José Darío Martínez Acosta (born June 1, 1975), known professionally as Chabuco, is a Colombian singer, songwriter and musician from Valledupar. Throughout his career, Chabuco has blended traditional vallenato music with genres such as bossa nova, samba, flamenco, jazz, bolero, tango and rock, earning recognition as one of the most versatile voices in Colombian folk music.

He has been nominated three times for the Latin Grammy Awards and has performed at venues and festivals across Colombia, Mexico, Spain, the United States and Argentina.

== Early life ==

Martínez was born in Valledupar, the capital of the Cesar department in northeastern Colombia. He inherited his passion for music from his father, guitarist Hugues Martínez, who was a member of notable vallenato ensembles including Los Hermanos Zuleta and Bovea y sus Vallenatos.

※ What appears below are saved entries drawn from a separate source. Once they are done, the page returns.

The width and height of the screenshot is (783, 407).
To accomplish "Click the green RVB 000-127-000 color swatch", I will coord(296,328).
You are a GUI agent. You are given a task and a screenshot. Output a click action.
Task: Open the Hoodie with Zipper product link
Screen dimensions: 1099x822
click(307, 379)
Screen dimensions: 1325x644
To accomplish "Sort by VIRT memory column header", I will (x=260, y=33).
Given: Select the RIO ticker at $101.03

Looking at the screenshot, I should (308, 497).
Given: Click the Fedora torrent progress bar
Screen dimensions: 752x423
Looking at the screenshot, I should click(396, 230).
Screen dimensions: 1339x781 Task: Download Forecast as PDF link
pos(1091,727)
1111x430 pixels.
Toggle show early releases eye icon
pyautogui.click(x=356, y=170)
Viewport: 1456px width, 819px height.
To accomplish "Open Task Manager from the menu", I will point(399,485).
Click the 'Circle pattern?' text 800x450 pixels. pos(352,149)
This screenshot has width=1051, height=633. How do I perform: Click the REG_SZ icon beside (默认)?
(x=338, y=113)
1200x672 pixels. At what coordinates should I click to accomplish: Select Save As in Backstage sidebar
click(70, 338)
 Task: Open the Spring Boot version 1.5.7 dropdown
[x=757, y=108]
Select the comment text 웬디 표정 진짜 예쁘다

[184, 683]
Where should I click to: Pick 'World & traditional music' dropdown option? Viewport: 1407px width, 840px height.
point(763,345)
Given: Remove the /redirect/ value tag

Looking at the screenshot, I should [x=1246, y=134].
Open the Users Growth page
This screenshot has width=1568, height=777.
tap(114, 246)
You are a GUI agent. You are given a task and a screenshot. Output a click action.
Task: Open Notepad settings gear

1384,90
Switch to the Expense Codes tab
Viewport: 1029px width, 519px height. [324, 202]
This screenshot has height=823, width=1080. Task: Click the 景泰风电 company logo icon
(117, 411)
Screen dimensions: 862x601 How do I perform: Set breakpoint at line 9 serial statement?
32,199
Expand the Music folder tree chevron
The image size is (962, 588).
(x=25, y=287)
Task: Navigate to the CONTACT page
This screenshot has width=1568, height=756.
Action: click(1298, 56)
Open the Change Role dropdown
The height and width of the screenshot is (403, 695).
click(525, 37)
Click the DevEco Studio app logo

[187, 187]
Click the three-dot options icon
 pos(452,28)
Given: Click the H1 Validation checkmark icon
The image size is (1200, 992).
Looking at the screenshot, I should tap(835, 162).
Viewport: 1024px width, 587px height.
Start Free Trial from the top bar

His early musical influences included classic vallenato composers such as Rafael Escalona, Fredy Molina, Gustavo Gutiérrez Cabello and Leandro Díaz. His father was also an admirer of Peruvian singer Chabuca Granda, from whom José Darío's nickname "Chabuco" was derived.

== Career ==

=== Los Pelaos and early work ===

Chabuco began his musical career in the late 1990s as the vocalist of Los Pelaos, a youth vallenato group that achieved local recognition in the Cesar region. After leaving the group, he briefly formed a duo with accordion player Nicolás de los Ríos before pursuing a solo career.

=== Solo career ===

In the mid-2000s, Chabuco released his debut solo album Morirme de amor, followed by Nació mi poesía in 2008. His third album, Clásicos Café La Bolsa (2011), marked a turning point in his career. Named after a historic gathering place for vallenato musicians in Valledupar, the album incorporated flamenco, bolero and Latin jazz elements into traditional vallenato compositions. The album earned Chabuco a nomination for Album of the Year at the Premios Nuestra Tierra in 2012.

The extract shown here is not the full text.